📅 Publicado em 05/08/2026 14h00✏️ Atualizado em 05/08/2026 14h07
“Tem taxa da maquininha.” A frase pode surpreender o consumidor que chega ao caixa e descobre que vai pagar mais por escolher o cartão. A prática é comum em alguns estabelecimentos de Parauapebas e ainda gera dúvidas sobre a possibilidade de cobrar valores diferentes no dinheiro, Pix, débito ou crédito.
Em entrevista ao Correio de Carajás, o coordenador Jurídico do Procon de Parauapebas, Gesus Fernando de Morais Arrais, esclarece que a legislação permite que o comerciante estabeleça preços diferentes conforme a modalidade de pagamento, inclusive entre dinheiro, Pix, cartão de débito e cartão de crédito. A autorização está prevista na Lei nº 13.455/2017.

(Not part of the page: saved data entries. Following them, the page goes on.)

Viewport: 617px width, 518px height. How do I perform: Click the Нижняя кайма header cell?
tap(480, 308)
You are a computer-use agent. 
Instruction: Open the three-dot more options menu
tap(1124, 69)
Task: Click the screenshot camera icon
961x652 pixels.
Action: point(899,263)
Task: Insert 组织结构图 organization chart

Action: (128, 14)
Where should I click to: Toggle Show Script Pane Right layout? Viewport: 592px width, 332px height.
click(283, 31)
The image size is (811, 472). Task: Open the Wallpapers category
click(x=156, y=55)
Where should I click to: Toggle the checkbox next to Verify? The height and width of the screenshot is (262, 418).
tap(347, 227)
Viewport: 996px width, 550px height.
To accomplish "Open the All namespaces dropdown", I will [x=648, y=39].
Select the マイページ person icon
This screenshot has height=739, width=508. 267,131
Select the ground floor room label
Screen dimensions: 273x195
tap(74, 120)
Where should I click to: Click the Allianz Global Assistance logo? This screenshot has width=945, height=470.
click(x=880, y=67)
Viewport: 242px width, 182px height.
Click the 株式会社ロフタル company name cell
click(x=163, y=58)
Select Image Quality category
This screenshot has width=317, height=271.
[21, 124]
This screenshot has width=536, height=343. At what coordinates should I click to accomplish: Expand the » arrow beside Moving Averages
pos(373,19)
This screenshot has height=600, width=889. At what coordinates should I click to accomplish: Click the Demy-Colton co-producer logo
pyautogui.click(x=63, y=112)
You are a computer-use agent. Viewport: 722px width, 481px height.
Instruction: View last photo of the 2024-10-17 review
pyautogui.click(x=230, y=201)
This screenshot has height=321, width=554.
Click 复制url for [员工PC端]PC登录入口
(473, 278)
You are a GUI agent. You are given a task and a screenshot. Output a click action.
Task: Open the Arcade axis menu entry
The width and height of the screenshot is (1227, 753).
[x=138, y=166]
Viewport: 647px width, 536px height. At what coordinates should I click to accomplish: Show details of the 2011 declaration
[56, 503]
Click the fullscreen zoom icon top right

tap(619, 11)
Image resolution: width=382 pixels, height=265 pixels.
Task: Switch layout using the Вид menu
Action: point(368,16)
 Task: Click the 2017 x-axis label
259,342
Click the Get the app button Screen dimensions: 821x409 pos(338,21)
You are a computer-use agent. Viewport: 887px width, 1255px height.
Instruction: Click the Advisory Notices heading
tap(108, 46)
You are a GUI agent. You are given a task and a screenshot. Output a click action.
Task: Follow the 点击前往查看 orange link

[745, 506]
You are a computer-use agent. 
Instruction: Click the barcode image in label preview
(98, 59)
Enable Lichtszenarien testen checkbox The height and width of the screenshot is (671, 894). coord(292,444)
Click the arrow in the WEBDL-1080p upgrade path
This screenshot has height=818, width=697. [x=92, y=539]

Segundo o Procon, o consumidor tem direito de saber quanto vai pagar antes de decidir pela aquisição de um produto ou serviço. Por isso, caso o estabelecimento pratique valores diferentes conforme a forma de pagamento, essa informação precisa estar clara, visível e acessível.
Leia mais:
“Às vezes, o comerciante acha que informar no ato da compra para o consumidor é válido. Tem que estar visível, para que o consumidor decida antes de comprar se vai pagar”, explicou Gesus Fernando.

Na prática, isso significa que o cliente não deve descobrir uma eventual diferença de preço somente quando chegar ao caixa.
E se o comerciante avisar somente na hora de passar o cartão?
O coordenador jurídico explica que se o consumidor descobrir a cobrança somente no momento do pagamento, é importante reunir provas. O cliente pode, por exemplo, registrar fotograficamente a situação, especialmente a ausência de informação clara sobre a diferença de preço no estabelecimento.
Caso a compra seja realizada, também é importante guardar o comprovante de pagamento e outros documentos que possam ajudar a demonstrar o ocorrido.
Esses registros podem ser utilizados para formalizar uma reclamação junto ao órgão de defesa do consumidor.
Para o Procon, um dos principais problemas encontrados é justamente a falta de publicidade da diferença de preços.
Direitos e deveres de cada lado
Para o comerciante, a principal obrigação é informar de maneira clara e antecipada os preços e eventuais diferenças conforme a modalidade de pagamento. A informação precisa permitir que o consumidor saiba quanto vai pagar antes de concluir a compra.
Para o consumidor, é importante observar as condições de pagamento antes de adquirir o produto ou serviço. Caso identifique uma cobrança que não havia sido informada, deve guardar documentos e registros que possam comprovar a situação.